### RECORD EXCERPTS ###

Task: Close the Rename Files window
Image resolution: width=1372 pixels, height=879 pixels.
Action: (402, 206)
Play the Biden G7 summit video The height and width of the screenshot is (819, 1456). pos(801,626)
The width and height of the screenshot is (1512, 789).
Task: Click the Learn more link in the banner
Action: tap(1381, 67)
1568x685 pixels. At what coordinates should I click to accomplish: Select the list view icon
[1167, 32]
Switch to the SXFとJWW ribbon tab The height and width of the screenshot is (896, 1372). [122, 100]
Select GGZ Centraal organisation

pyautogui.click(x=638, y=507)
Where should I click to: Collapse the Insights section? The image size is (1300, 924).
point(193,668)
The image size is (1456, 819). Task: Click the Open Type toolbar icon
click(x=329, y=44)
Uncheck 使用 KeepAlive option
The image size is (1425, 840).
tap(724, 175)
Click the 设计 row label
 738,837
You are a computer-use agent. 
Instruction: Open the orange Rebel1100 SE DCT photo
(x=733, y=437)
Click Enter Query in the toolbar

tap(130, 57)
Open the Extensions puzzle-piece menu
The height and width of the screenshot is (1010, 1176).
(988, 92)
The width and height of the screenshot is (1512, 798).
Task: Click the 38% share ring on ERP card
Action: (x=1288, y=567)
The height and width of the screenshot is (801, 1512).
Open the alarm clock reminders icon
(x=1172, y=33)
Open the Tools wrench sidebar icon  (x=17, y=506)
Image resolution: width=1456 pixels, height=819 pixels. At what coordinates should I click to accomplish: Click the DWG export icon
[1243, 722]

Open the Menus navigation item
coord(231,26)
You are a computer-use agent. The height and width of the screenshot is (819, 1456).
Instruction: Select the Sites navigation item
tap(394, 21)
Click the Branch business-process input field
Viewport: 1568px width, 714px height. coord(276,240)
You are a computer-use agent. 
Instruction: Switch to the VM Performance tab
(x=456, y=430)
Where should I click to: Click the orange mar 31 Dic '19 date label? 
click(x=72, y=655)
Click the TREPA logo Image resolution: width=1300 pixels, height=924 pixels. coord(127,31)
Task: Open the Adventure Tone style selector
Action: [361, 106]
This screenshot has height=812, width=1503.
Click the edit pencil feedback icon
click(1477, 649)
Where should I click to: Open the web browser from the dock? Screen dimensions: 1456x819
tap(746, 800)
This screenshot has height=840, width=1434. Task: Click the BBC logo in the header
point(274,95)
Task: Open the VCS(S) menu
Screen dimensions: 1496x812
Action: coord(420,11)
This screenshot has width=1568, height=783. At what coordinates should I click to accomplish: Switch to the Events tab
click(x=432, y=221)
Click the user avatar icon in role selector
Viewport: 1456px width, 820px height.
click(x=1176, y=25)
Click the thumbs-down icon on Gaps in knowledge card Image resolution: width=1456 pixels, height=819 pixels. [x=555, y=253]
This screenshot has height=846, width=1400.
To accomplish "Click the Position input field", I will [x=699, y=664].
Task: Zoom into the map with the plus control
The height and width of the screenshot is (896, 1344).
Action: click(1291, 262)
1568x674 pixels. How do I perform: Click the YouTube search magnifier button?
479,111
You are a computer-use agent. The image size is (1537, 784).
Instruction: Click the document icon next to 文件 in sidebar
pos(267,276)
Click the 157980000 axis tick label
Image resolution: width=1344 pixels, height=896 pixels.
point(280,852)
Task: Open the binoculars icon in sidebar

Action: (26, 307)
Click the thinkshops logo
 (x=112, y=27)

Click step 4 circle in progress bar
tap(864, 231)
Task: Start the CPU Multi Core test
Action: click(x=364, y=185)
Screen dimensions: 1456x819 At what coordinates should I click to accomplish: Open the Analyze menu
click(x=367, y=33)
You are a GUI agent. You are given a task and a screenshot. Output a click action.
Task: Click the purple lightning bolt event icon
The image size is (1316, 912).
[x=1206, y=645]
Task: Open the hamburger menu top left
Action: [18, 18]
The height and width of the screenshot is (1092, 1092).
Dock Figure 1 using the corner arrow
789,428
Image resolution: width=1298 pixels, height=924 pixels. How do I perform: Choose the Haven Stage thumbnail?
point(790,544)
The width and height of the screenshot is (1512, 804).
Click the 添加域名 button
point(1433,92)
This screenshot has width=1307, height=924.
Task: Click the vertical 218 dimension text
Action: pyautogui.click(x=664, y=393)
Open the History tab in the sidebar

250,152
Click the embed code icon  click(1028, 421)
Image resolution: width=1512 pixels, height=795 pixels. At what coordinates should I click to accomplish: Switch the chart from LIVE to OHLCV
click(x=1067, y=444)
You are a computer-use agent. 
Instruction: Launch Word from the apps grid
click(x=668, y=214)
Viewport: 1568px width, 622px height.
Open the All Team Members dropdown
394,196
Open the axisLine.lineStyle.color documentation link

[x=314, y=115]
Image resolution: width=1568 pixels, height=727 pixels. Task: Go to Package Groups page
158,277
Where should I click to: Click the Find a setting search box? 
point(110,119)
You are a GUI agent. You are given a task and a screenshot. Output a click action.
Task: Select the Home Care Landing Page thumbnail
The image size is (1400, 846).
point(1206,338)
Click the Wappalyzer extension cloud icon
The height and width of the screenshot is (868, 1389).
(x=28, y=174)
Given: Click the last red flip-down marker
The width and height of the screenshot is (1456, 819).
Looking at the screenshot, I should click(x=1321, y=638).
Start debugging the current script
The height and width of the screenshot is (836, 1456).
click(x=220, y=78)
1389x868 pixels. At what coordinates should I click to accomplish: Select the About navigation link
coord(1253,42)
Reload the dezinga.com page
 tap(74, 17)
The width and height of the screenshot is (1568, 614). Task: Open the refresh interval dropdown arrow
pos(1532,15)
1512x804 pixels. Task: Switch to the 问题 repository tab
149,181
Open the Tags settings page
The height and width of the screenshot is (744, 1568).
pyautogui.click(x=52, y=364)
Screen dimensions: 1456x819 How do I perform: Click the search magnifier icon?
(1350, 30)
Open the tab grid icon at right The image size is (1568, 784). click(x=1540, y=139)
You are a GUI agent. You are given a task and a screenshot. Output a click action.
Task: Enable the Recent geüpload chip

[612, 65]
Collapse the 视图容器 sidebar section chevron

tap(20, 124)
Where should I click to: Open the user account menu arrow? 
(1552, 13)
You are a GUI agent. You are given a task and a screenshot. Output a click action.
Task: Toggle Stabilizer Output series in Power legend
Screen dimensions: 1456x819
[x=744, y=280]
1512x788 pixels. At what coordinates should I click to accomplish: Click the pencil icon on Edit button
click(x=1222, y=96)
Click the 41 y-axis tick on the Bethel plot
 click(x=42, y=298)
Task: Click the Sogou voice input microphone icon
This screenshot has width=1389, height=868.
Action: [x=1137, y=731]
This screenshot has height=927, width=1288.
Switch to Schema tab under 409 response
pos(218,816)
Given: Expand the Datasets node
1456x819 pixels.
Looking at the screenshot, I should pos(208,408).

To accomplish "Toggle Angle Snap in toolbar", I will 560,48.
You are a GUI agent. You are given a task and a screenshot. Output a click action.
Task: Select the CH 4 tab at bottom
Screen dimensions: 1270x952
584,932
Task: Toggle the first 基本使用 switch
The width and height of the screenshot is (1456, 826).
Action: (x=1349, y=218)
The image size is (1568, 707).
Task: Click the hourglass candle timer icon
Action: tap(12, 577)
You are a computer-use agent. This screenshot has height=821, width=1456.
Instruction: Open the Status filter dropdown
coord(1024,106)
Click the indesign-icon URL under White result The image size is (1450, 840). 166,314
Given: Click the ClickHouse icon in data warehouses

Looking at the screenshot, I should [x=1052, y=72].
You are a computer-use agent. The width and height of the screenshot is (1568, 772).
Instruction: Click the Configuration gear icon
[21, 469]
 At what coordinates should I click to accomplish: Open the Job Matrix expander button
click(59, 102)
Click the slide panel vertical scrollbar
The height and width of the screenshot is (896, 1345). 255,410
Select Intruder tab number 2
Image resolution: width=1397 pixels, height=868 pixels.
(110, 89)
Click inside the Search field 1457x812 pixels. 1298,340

###

> **WHAT IS EXPECTED**: The string "computer" may occur on several lines of the listing; state how many such lines there are, giving the number only.

> **EXPECTED OUTPUT**: 7